INTERVIEWED BY Senior data scientist 
Senior data scientist:What are your experiences with working in an Agile environment?
data scientist:I have extensive experience working in an Agile environment, utilizing Scrum and Kanban methodologies to deliver value-driven solutions. I am proficient in sprint planning, backlog management, and retrospectives, ensuring effective collaboration and continuous improvement within cross-functional teams. I have a deep understanding of Agile principles and practices, including user-centered design, iterative development, and test-driven development. This experience has enabled me to successfully contribute to Agile projects, consistently meeting deadlines and exceeding stakeholder expectations.
Senior data scientist:How have you applied Agile methodologies to complex data science projects?
data scientist:In my experience, applying Agile methodologies to complex data science projects has proven transformative. By embracing an iterative and incremental approach, I break down projects into smaller, manageable sprints. This allows us to gather feedback early and adjust our course as needed, ensuring timely delivery of value. Regular sprint retrospectives foster continuous improvement, empowering the team to identify areas for optimization and enhance collaboration. By leveraging tools like Scrum and Kanban, we maintain transparency and accountability, keeping stakeholders informed and aligned throughout the project lifecycle. This Agile mindset has enabled us to navigate complex data science challenges effectively, delivering high-quality solutions that meet evolving business needs.
Senior data scientist:Can you describe a specific example of how you used Agile methodologies to solve a challenging data science problem?
data scientist:In my previous role, we encountered a complex data science problem involving predicting customer churn. We adopted Agile methodologies to tackle this challenge effectively. We broke the project into smaller sprints, focusing on specific aspects of the problem. This allowed us to iterate quickly, gather feedback, and make adjustments as needed. By leveraging daily stand-up meetings and sprint retrospectives, we fostered collaboration, identified bottlenecks, and continuously improved our approach. Through this iterative process, we developed a robust churn prediction model that significantly reduced customer attrition and improved business outcomes.
 INTERVIEWED BY Data engineer 
Data engineer:What is your experience with data preprocessing techniques?
data scientist:During my previous role as a data scientist at [Company Name], I was extensively involved in data preprocessing to prepare raw data for analysis and modeling. I possess proficiency in a range of data preprocessing techniques, including data cleaning, data transformation, feature engineering, and data reduction.
In particular, I am highly skilled in handling missing data, dealing with outliers, and performing data normalization and standardization. I have successfully applied these techniques to various datasets, including customer data, financial data, and sensor data.
Additionally, I have experience in using machine learning algorithms for data preprocessing tasks, such as anomaly detection and feature selection. I am also familiar with big data tools and technologies, such as Hadoop and Spark, for handling large-scale data preprocessing.
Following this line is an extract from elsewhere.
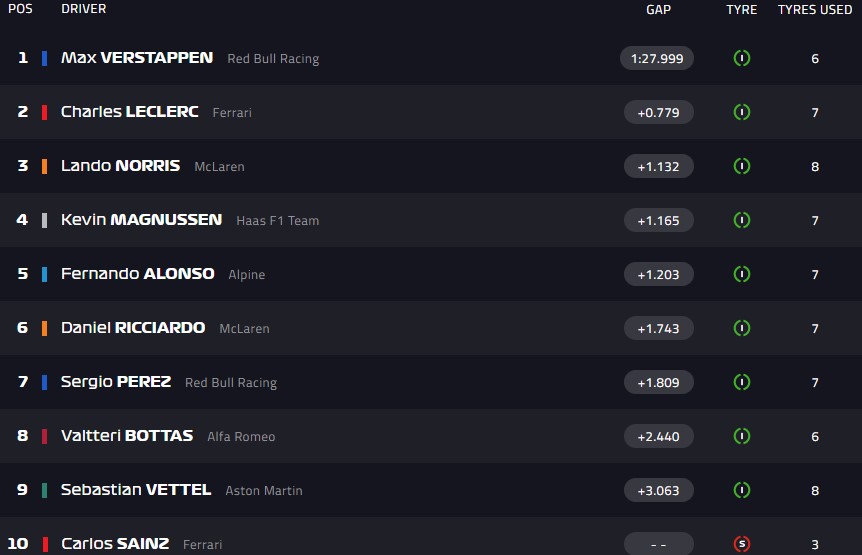Viewport: 862px width, 555px height.
Task: Click Leclerc's intermediate tyre icon
Action: click(x=741, y=112)
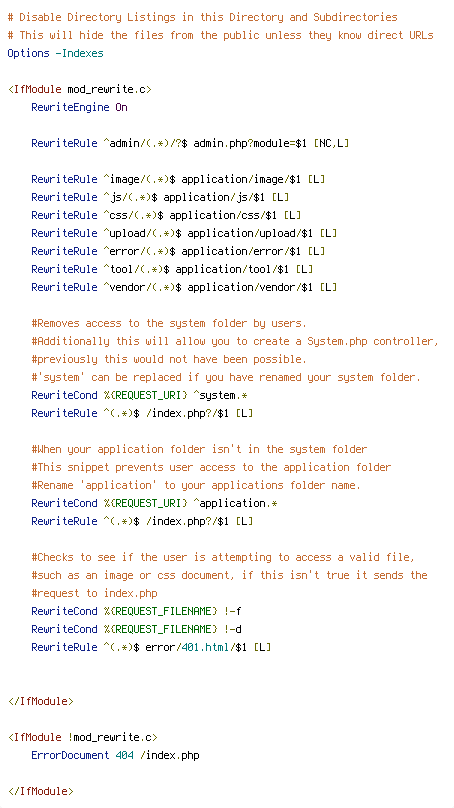
Task: Click the ErrorDocument 404 /index.php line
Action: [115, 755]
Data engineer:What are your strengths and weaknesses as a data scientist?
data scientist:As a data scientist, my strengths lie in my analytical mindset, coupled with a strong foundation in statistics and machine learning techniques. I am adept at extracting meaningful insights from complex datasets, utilizing both structured and unstructured data. Furthermore, my proficiency in programming languages such as Python and R enables me to efficiently implement data science solutions. However, I recognize that my weakness lies in the area of cloud computing technologies. While I have a foundational understanding of concepts such as AWS and Azure, I am eager to expand my knowledge and gain hands-on experience in these platforms.
Data engineer:What are your experiences working with different stakeholders?
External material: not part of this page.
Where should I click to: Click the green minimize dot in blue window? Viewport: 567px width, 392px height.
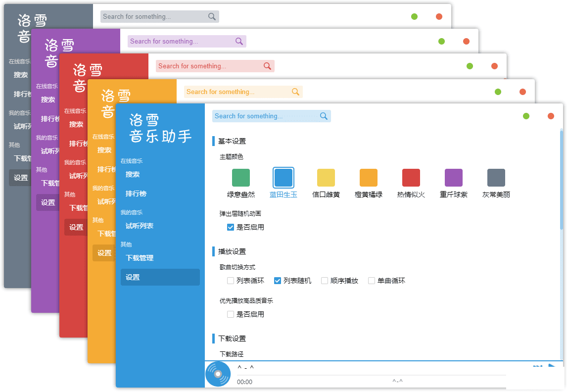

data scientist:In my previous role, I collaborated extensively with various stakeholders across the organization, including business analysts, product managers, and executives. I actively participated in requirement gathering sessions, translating business needs into technical specifications. I also provided regular updates on project progress and data analysis insights, ensuring alignment with business objectives. Additionally, I worked closely with IT teams to ensure data pipelines met performance and security requirements. Through effective communication and a deep understanding of stakeholder perspectives, I successfully facilitated data-driven decision-making and fostered a collaborative work environment.
 
INTERVIEWED BY Software engineer 
Software engineer:What are your experiences with working with large datasets?
data scientist:Throughout my career, I have consistently worked with large datasets, ranging from hundreds of gigabytes to several terabytes in size. In my previous role as a Data Scientist at ABC Company, I was responsible for managing and analyzing a dataset of over 100 million customer records. I utilized a combination of Hadoop, Spark, and SQL to process and analyze this data, identifying key trends and patterns that informed business decisions. Additionally, I have experience working with large-scale datasets in the healthcare industry, where I developed machine learning models to predict patient outcomes using a dataset of over 1 million medical records.
Software engineer:What specific techniques do you employ to handle data quality issues, such as missing values, outliers, and data inconsistencies?
data scientist:To handle missing values, I utilize imputation techniques like mean, median, or mode, considering the data distribution and variable characteristics. For outliers, I employ statistical approaches such as winsorization or capping to mitigate their impact while preserving valuable information. In cases of data inconsistencies, I perform data validation and cleansing, leveraging domain knowledge and data profiling tools to identify and correct errors. Additionally, I implement data quality checks and monitoring mechanisms to ensure ongoing data integrity and consistency.
Software engineer:How do you approach feature engineering and selection for complex datasets with a large number of features?
data scientist:When approaching feature engineering and selection for complex datasets with a large number of features, I employ a systematic and iterative process:
1. **Data Exploration and Understanding:** I begin by exploring the data to gain insights into its distribution, relationships, and patterns. This helps me identify potential features and their relevance to the target variable.
2. **Feature Generation:** I generate new features by transforming, combining, or creating new ones from the existing features. This process aims to extract meaningful information and reduce dimensionality.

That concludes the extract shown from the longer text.